First, the employers should be able to move employees around, to fit those who must be in the office often, and move those who can work less hours in the office. For example, if you are a receptionist, or a secretary, or a frontline bank officer, or even a busy account executive, it is difficult to assume someone else can pick up where you leave off. Therefore, employees who prefer flexible work hours or part-time employment may need to be assigned or re-assigned to jobs that can still function with a flexible or part-time work hours arrangement. For example, a telephone- or computer-centric technical support role, a job requiring massive typing output, or research and report generation roles, are some possibilities. But of course, such jobs must first exist in the organization, and not all jobs can have part-time or flexible hour arrangements.
Second, the compensation must be equitable with output. If a job is simply typing whole day, the output is the same in the office or at home. Although admittedly, the home offers more distractions to the average person, and not everyone has nerves of steel to be disciplined enough not to be distracted at home. But some jobs cannot have a reasonable output when performed outside the office, such as a frontline office job. Therefore, if a person works in a job that must be performed in the office, he/she must be reassigned if an alternative job exists within the organization. If there is an option to work lesser hours, the employee must accept an equitable pay that commensurates with the lesser hours and output, since someone else in the organization has to take up the missing hours and work. And employees who take up the missing hours, may be compensated accordingly. This will make the remuneration an acceptable and equitable option that is transparent to all co-workers and they can see at least a financial reason to do extra work.

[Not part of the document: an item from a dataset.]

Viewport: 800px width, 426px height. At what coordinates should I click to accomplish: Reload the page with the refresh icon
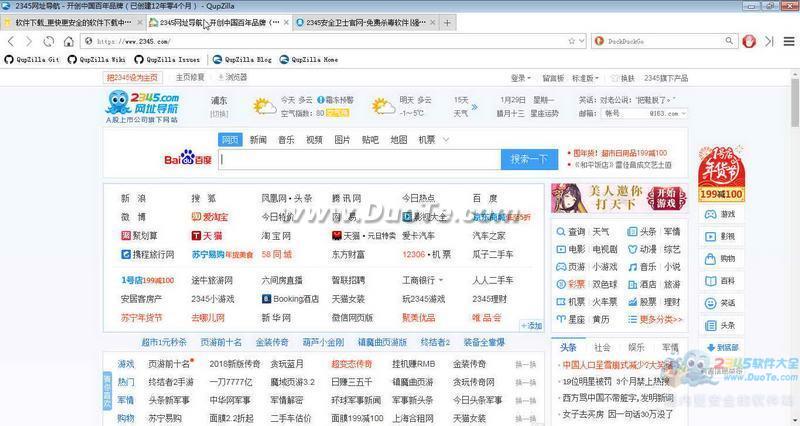pyautogui.click(x=49, y=41)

Here’s a bit of psychology. The more we see someone, the more impressions such a person leaves on us. This works for both employers and employees alike. It may therefore become apparent that some employees may move faster ahead with more recognition simply because they are more “seen” by bosses, co-workers, clients, suppliers, media, and other stakeholders.
It is therefore a personal choice of “family or career”. One should prioritize one’s goals in life and not simply assert to have the cake and eat it at someone else’s expense or effort. One can certainly have a family and build a career, but has to necessarily accept that it means compromises made to either the family or the career, or both. If one prefers to build a family, the family has to come first. Children are far too important to be left to their own devices at the early stages, even as we can cede some responsibility to them as they begin to grow up and mature.
If we have genuine hope in kids maturing to be sensible adults with a positive influence to society, should we not give our all to them throughout their formative years?